14 Lessons Learned from One of the World’s Highest-Paid Copywriters (Lessons 1-5)

14 Lessons Learned from One of the World’s Highest-Paid Copywriters (Lessons 1-5)

Reader Comments (57)

  1. Thanks Sean! Sometimes it’s difficult to translate Dan Kennedy’s teachings to apply to them to my online marketing, so this is an excellent update to Dan’s trainings.

    I look forward to the rest of the series. David

  2. Hesham: Thanks! Yes, Thesis is excellent.

    Pallav: Thanks, I appreciate the compliment.

    Bamboo: It’s totally worth it. A quick read and lots of good, meaty psychology.

    David: Thanks David! They’re basic principles into the way people think, so it’s actually pretty easy to change the environment. I’m looking forward to the rest of the series as well.

  3. Lots of great snippets of information there but if anyone thinks it is a ‘Ultimate Marketing Plan’ then they don’t have a clue on what a ‘marketing plan’ actually is….

  4. Thanks for a well-written post Sean. Since I’m new to blogging, building a bullet proof marketing plan is essential to a content-hungry blogger such as myself. So I look forward to reading the next installments. Thanks again.

  5. David: My pleasure, any time. The wisdom is all Dan’s.

    Stuart: Well, you’re reading one third of a series, which is essentially paring down a 200+ page book into a few thousand words. No reasonable person could expect to develop a solid marketing plan based on one, or even three, blog posts. However, that is the name of his book, and Kennedy does provide plenty of information and context that would help any business owner to craft a solid marketing plan.

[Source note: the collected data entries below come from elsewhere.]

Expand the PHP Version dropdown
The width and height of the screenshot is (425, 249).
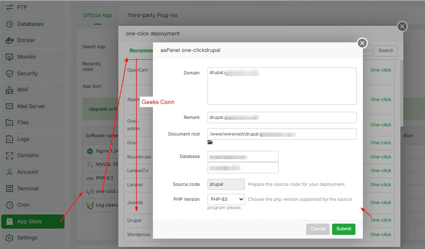click(226, 199)
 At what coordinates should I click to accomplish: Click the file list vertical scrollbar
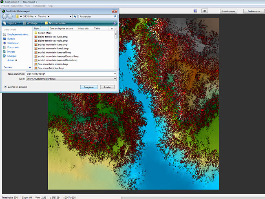tap(116, 49)
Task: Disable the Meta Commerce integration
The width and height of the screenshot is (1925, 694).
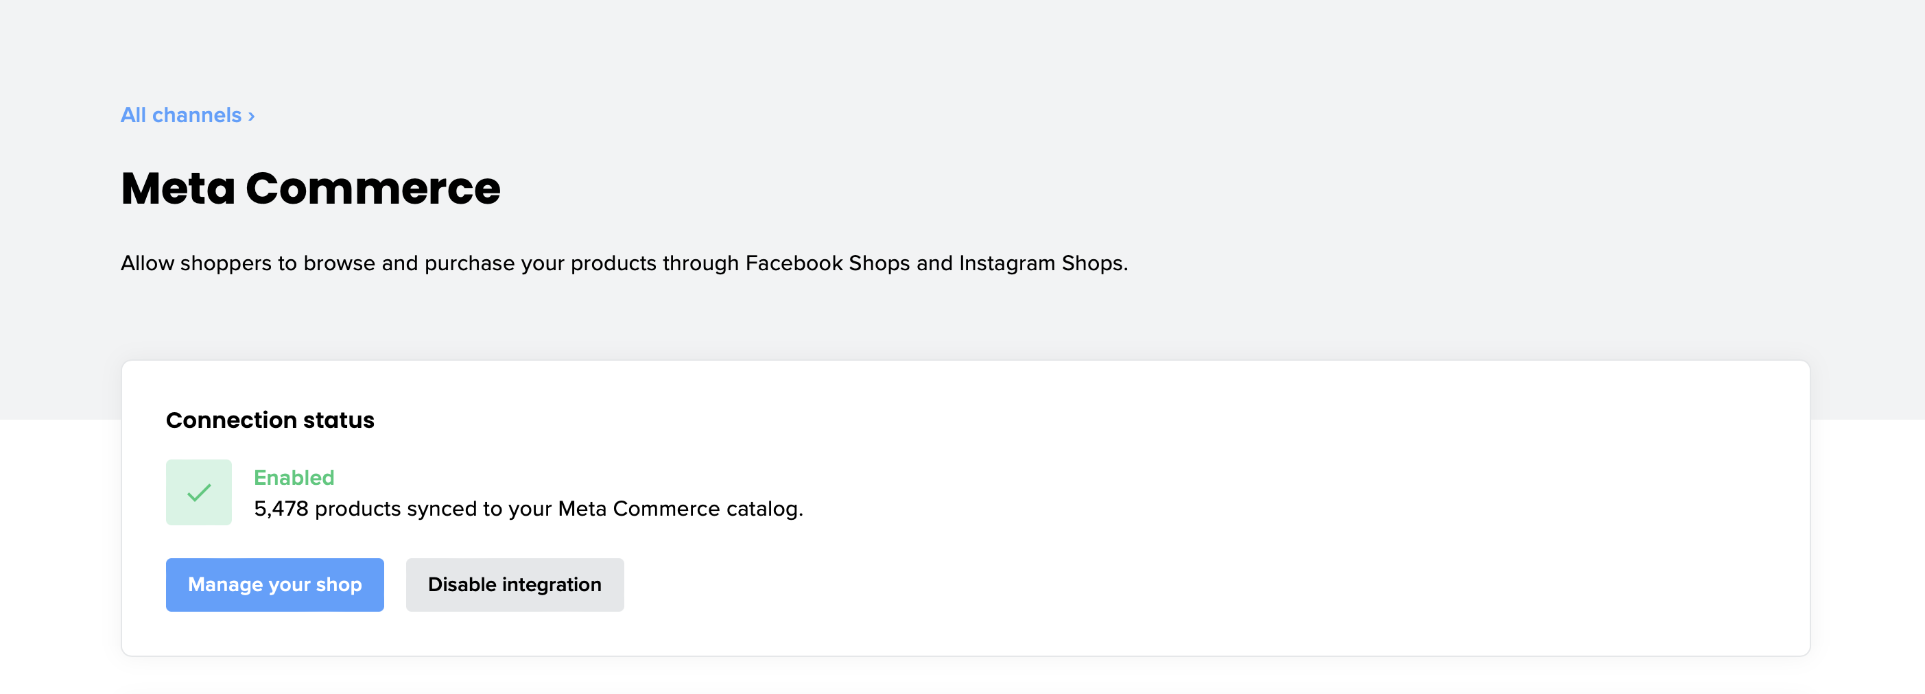Action: (x=514, y=584)
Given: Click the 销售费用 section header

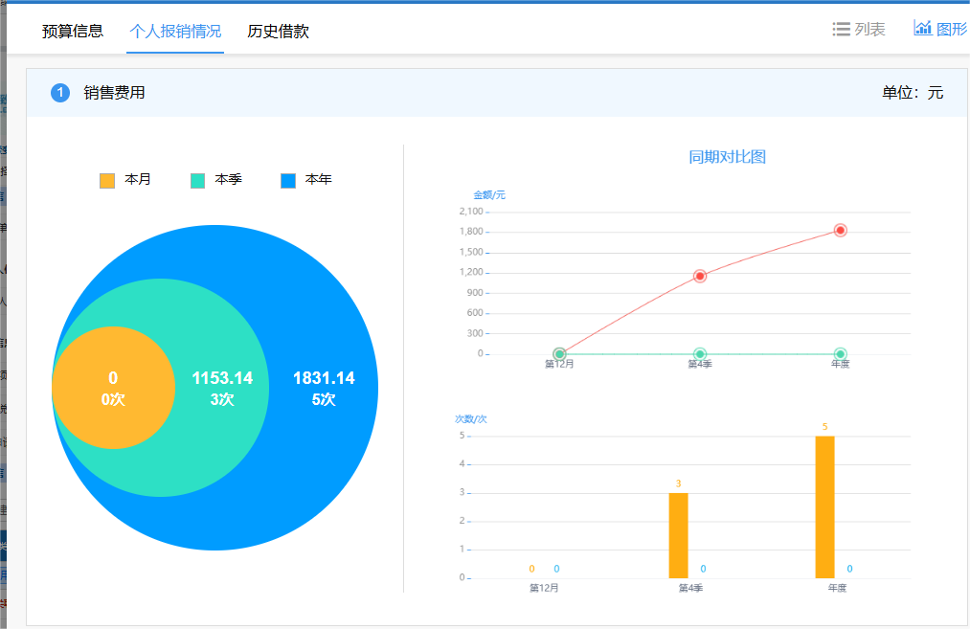Looking at the screenshot, I should 114,93.
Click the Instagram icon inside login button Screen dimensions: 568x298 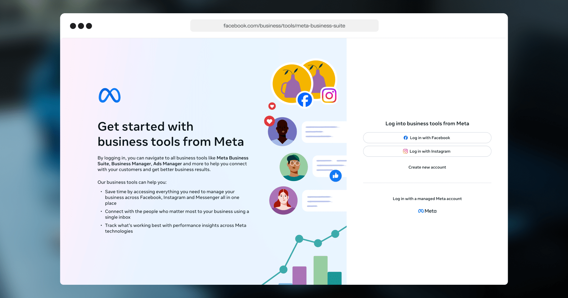click(405, 151)
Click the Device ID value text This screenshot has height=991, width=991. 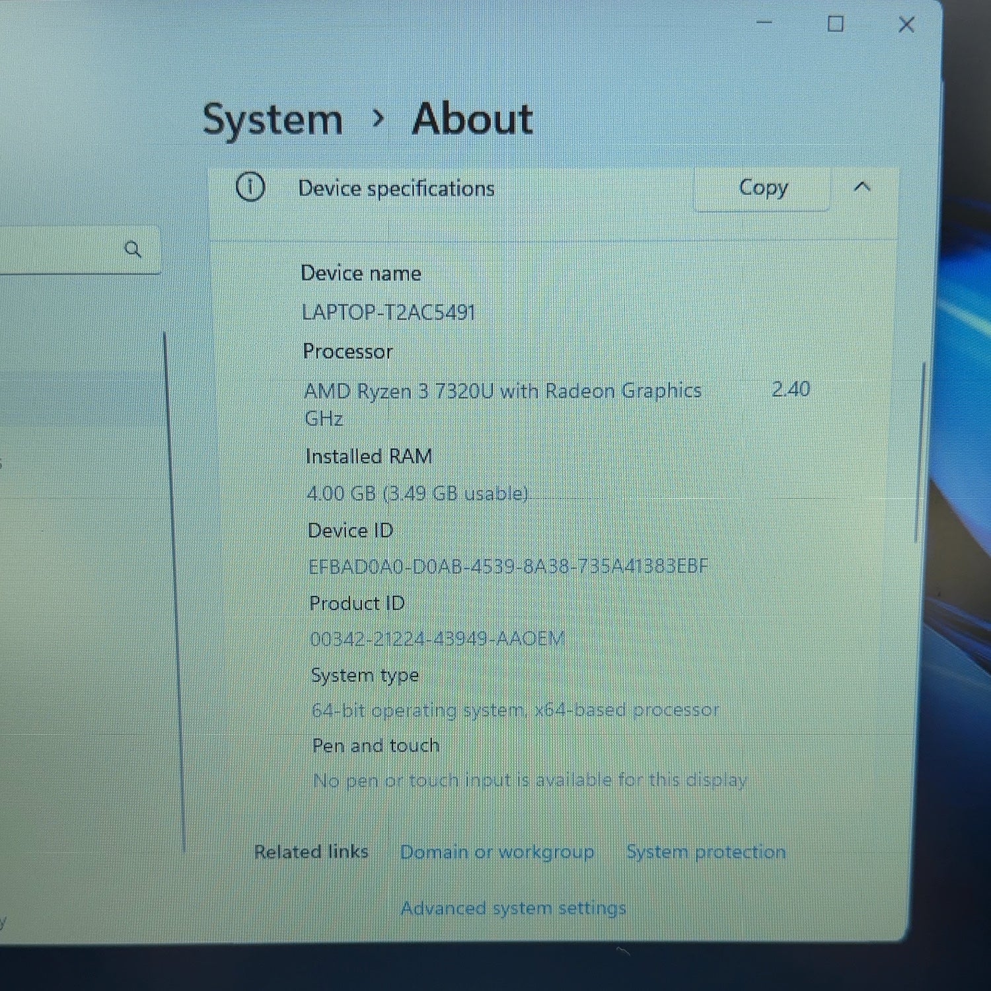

    Marvin: Definitely read the next installments, but check out the book itself. It goes into depth and is a quick read that you’ll probably reference time and again.

    Sherice: Hi Sherice! Thanks for the compliment. As far as The Ultimate Sales Letter – I’m working on it. : )

  6. Hi Sean:

    Thanks for this post that reiterates a theme echoed with more frequency these days: “New” marketing isn’t so new.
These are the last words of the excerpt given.